Fast repair workflow

  1. Start from the exact symptom on this page: Documents remain stuck in the print queue
  2. Run the service or app repair line exactly as shown: net stop spooler && net start spooler.
  3. This workflow is tuned for this repair, so avoid mixing it with unrelated repair commands too early.
  4. Re-open the affected app, service, or feature and check whether the same component still fails.
  5. If the issue persists, check service state, dependencies, package integrity, or event logs before doing a broader repair.

Copyable wrapper script

Use this wrapper when you want the page command inside a clearer script block with start and finish prompts.

@echo off echo Run this CMD sequence in an elevated Command Prompt. echo Starting targeted repair sequence... net stop spooler && net start spooler echo. echo Review the output before closing this window. pause

Verification commands after the repair

These follow-up commands help you check whether the repair actually changed the Windows state that matters, instead of assuming success from a single line.

sc query spooler

What problem this command is trying to solve

This command targets stuck print queues, non-responsive printer jobs, and printing failures caused by the spooler service itself rather than by paper or hardware issues.

  • Documents remain stuck in the print queue.
  • A printer appears online but nothing actually prints.
  • New print jobs fail because one broken job blocks the queue.

How the command works

The command stops the Print Spooler service and starts it again. That clears the active service state and often breaks the loop caused by stuck queue handling.

When it makes sense to run it

Use it when Windows sees the printer but print jobs are frozen or the queue behaves abnormally. It is a common first repair step before removing printer drivers or rebuilding the whole printer setup.

Before you run this command

  • Open an elevated Command Prompt or PowerShell window before running net stop spooler && net start spooler.
  • Confirm that the symptom really matches this guide, especially if you are seeing signs such as: documents remain stuck in the print queue.
  • Identify the exact Windows component that is failing before you use net stop spooler && net start spooler, so you do not reset unrelated parts of the system.

What result to expect

After running net stop spooler && net start spooler, compare the result against the symptom that brought you here. The most useful checkpoint is whether documents remain stuck in the print queue becomes less frequent, changes form, or produces a clearer error message. A command page is stronger when it helps you verify a real change instead of just assuming the line must have worked.

How to verify that it worked

The best verification step after net stop spooler && net start spooler is to repeat the action that previously triggered the problem. If a printer appears online but nothing actually prints still appears in exactly the same way, the command probably was not the whole answer and you should move to the next targeted check instead of assuming the page is finished.

Why administrator rights matter here

This command changes a Windows service, package, or built-in app component.

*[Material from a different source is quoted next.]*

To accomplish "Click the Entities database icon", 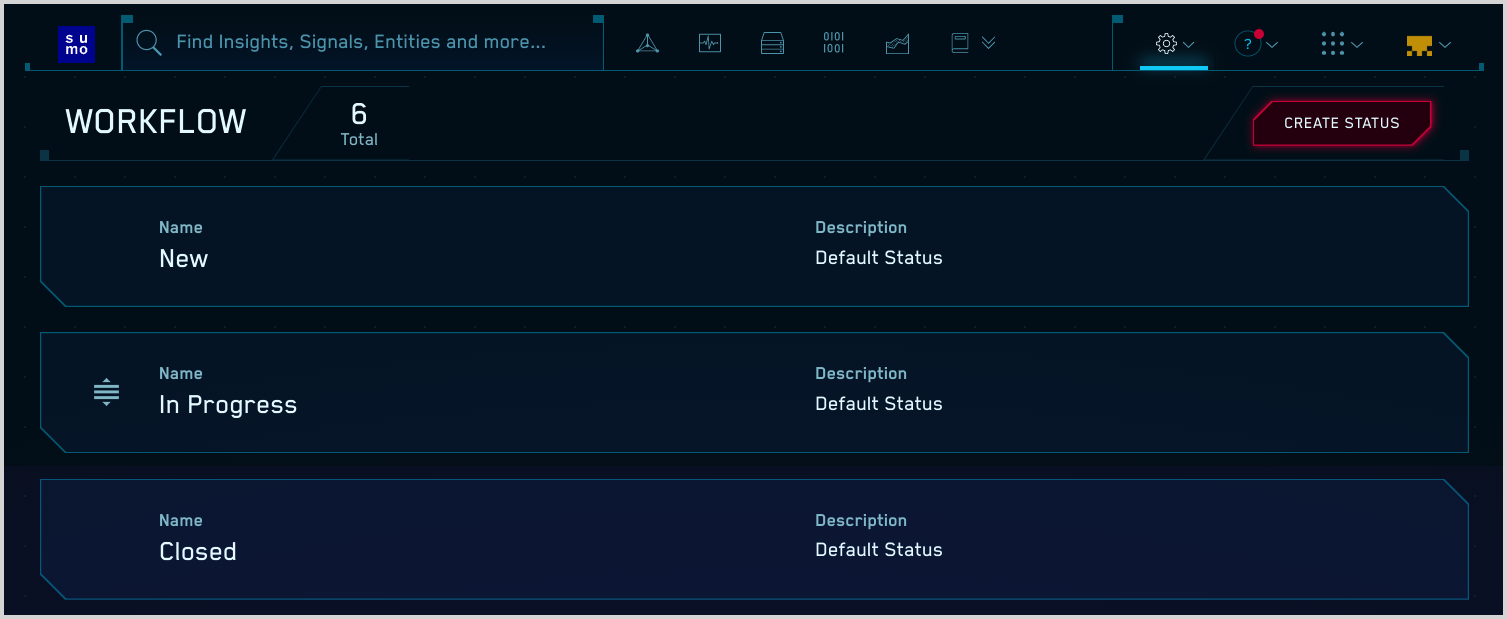I will (x=772, y=43).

Run it in an elevated shell so Windows can apply the repair instead of only returning an access or privilege error.

Before you run it

Restarting the spooler can cancel jobs that are currently waiting. If the problem returns immediately, a broken driver, print processor, or queue file may still be involved.

When this is probably the wrong fix

This is not the right first fix for every generic crash. Use it when the failing part is a Windows service, built-in app package, indexing component, print queue, audio stack, or similar subsystem.

What to do if it does not help

If net stop spooler && net start spooler does not improve documents remain stuck in the print queue, move to the next repair step that matches the same symptom family instead of piling on random commands. The best follow-up depends on whether the failure is mainly about a Windows service, package, or built-in app component.

Frequently asked questions

Should I use net stop spooler && net start spooler for this exact Windows symptom?

Use it when the behavior on your PC lines up with the repair target on this page: This command targets stuck print queues, non-responsive printer jobs, and printing failures caused by the spooler service itself rather than by paper or hardware issues.

What should I check right after net stop spooler && net start spooler?

Check whether the original trigger still reproduces the same failure. For this page, a useful checkpoint is whether documents remain stuck in the print queue becomes less frequent, changes form, or points you toward a more specific next step.

When should I not rely on net stop spooler && net start spooler alone?

This is not the right first fix for every generic crash. Use it when the failing part is a Windows service, built-in app package, indexing component, print queue, audio stack, or similar subsystem.